* start Entries shown *
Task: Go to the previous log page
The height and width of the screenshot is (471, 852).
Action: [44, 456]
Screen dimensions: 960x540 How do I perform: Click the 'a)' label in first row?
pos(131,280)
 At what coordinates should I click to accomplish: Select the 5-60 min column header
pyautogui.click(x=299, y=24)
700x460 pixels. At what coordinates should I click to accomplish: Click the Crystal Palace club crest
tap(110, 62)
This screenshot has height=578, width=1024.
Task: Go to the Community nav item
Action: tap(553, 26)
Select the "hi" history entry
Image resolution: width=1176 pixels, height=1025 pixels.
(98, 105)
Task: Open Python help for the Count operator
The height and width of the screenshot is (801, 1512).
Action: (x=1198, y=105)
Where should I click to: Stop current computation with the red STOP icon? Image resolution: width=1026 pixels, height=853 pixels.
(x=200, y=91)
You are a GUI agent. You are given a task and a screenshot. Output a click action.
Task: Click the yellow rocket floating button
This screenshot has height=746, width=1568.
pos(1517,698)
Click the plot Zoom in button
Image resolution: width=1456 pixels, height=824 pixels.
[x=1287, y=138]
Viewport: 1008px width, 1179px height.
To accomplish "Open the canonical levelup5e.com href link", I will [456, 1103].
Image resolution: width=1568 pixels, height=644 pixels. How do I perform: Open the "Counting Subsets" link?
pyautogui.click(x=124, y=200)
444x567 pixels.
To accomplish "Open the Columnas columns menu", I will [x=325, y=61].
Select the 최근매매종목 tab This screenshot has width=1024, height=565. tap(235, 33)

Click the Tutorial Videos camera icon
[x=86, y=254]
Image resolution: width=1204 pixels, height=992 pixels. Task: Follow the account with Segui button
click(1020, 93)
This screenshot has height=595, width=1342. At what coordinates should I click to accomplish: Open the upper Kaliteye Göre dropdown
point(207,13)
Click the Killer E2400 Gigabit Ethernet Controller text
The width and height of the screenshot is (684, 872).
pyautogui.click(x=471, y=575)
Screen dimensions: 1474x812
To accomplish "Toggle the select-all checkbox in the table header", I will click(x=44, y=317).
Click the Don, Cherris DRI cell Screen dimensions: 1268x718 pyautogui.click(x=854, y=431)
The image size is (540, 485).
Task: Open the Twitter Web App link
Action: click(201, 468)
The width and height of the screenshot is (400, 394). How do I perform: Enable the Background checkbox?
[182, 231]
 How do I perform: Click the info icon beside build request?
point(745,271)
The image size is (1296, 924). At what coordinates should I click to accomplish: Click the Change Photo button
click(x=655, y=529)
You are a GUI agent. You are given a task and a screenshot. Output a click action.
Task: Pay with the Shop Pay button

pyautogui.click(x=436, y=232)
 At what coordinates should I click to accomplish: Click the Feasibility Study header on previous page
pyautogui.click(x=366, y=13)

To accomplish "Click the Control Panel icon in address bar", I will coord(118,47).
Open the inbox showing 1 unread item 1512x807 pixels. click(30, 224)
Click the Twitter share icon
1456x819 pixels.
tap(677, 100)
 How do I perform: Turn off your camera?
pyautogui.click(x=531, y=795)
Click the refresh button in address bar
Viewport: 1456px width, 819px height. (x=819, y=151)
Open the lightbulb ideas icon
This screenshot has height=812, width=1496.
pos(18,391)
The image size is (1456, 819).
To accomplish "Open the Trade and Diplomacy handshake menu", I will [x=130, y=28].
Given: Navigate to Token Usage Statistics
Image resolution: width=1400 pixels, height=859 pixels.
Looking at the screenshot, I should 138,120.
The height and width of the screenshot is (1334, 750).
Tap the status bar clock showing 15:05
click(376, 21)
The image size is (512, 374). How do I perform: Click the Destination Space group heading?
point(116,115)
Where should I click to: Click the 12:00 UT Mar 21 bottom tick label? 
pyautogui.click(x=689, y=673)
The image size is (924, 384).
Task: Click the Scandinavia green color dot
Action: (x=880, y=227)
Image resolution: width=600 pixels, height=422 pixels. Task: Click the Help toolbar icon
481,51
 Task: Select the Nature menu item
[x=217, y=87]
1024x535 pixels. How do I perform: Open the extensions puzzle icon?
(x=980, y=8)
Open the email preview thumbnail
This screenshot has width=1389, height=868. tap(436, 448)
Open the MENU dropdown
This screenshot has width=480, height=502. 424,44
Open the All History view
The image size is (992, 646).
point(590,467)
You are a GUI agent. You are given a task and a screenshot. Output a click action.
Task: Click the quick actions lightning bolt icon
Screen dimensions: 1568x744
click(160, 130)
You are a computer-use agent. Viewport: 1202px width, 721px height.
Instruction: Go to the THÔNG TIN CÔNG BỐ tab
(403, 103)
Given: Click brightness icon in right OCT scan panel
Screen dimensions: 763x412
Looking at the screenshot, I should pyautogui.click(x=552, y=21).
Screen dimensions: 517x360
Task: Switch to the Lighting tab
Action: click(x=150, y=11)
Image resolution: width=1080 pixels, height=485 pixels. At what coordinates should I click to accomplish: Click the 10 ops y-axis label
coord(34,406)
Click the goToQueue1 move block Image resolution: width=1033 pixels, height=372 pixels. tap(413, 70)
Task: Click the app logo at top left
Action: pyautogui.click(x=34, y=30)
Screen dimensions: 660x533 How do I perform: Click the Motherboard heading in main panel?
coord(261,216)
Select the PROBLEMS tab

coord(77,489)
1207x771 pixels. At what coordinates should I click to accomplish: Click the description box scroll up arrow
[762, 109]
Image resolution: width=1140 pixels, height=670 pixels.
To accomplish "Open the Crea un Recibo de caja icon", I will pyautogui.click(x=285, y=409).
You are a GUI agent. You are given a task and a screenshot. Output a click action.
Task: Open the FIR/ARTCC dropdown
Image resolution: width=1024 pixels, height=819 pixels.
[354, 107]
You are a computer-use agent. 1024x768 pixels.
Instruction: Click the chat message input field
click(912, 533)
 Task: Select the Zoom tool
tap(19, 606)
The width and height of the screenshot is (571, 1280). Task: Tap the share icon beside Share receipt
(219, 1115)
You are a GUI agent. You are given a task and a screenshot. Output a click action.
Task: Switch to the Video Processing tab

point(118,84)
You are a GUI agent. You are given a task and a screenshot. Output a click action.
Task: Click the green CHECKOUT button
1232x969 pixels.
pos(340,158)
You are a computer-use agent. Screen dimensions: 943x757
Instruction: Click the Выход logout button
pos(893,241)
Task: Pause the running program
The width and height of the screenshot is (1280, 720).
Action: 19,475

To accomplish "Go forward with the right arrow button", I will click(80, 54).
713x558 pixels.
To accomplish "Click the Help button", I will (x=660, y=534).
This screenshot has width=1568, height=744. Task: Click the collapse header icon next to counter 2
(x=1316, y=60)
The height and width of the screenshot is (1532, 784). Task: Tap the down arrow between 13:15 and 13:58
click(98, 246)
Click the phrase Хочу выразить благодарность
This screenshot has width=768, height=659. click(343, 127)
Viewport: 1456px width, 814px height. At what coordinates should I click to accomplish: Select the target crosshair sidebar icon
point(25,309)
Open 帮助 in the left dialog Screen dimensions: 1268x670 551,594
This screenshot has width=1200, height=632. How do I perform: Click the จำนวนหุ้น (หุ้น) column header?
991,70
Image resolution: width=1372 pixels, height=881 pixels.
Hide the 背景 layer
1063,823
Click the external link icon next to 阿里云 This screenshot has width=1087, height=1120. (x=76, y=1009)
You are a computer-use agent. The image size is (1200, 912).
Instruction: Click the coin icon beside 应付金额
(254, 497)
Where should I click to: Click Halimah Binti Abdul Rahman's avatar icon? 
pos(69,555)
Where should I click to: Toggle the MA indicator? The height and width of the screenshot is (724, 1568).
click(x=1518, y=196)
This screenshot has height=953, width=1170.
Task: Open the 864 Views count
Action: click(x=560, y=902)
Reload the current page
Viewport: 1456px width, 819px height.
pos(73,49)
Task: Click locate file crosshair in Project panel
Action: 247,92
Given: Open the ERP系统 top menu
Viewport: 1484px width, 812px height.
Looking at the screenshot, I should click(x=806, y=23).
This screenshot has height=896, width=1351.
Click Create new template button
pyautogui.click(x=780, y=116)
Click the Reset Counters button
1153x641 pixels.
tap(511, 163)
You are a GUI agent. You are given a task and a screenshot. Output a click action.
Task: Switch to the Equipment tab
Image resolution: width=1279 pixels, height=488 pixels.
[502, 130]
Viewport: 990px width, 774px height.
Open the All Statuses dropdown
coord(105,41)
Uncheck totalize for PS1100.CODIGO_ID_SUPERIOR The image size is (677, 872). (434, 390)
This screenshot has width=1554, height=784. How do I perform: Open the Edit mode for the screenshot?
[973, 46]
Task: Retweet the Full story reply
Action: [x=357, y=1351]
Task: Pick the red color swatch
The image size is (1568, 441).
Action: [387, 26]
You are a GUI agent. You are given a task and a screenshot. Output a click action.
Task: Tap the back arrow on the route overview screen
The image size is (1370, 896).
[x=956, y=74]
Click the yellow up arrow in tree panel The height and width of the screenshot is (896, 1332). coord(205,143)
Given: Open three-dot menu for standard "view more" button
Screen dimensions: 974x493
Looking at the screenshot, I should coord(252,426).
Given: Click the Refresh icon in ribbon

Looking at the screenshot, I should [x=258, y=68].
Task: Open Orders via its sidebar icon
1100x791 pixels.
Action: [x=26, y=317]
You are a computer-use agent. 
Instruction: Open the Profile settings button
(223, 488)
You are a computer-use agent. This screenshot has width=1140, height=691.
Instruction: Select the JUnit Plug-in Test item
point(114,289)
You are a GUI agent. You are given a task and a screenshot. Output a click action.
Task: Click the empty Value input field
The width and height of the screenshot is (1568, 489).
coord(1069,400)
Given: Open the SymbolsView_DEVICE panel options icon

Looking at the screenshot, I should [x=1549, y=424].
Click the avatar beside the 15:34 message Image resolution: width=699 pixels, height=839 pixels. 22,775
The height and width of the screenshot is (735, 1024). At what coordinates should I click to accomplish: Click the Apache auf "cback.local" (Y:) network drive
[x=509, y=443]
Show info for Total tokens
* end Entries shown *
- Directive: Can you reproduce the data from its start through the line holding "point(207,13)", inclusive, swapping "Image resolution" for "Resolution" and leaving everything else unchanged?

- Written response:
Task: Go to the previous log page
The height and width of the screenshot is (471, 852).
Action: [44, 456]
Screen dimensions: 960x540 How do I perform: Click the 'a)' label in first row?
pos(131,280)
 At what coordinates should I click to accomplish: Select the 5-60 min column header
pyautogui.click(x=299, y=24)
700x460 pixels. At what coordinates should I click to accomplish: Click the Crystal Palace club crest
tap(110, 62)
This screenshot has height=578, width=1024.
Task: Go to the Community nav item
Action: tap(553, 26)
Select the "hi" history entry
Resolution: width=1176 pixels, height=1025 pixels.
(98, 105)
Task: Open Python help for the Count operator
The height and width of the screenshot is (801, 1512).
Action: (x=1198, y=105)
Where should I click to: Stop current computation with the red STOP icon? Resolution: width=1026 pixels, height=853 pixels.
(x=200, y=91)
You are a GUI agent. You are given a task and a screenshot. Output a click action.
Task: Click the yellow rocket floating button
This screenshot has height=746, width=1568.
pos(1517,698)
Click the plot Zoom in button
Resolution: width=1456 pixels, height=824 pixels.
[x=1287, y=138]
Viewport: 1008px width, 1179px height.
To accomplish "Open the canonical levelup5e.com href link", I will [456, 1103].
Resolution: width=1568 pixels, height=644 pixels. How do I perform: Open the "Counting Subsets" link?
pyautogui.click(x=124, y=200)
444x567 pixels.
To accomplish "Open the Columnas columns menu", I will [x=325, y=61].
Select the 최근매매종목 tab This screenshot has width=1024, height=565. tap(235, 33)

Click the Tutorial Videos camera icon
[x=86, y=254]
Resolution: width=1204 pixels, height=992 pixels. Task: Follow the account with Segui button
click(1020, 93)
This screenshot has height=595, width=1342. At what coordinates should I click to accomplish: Open the upper Kaliteye Göre dropdown
point(207,13)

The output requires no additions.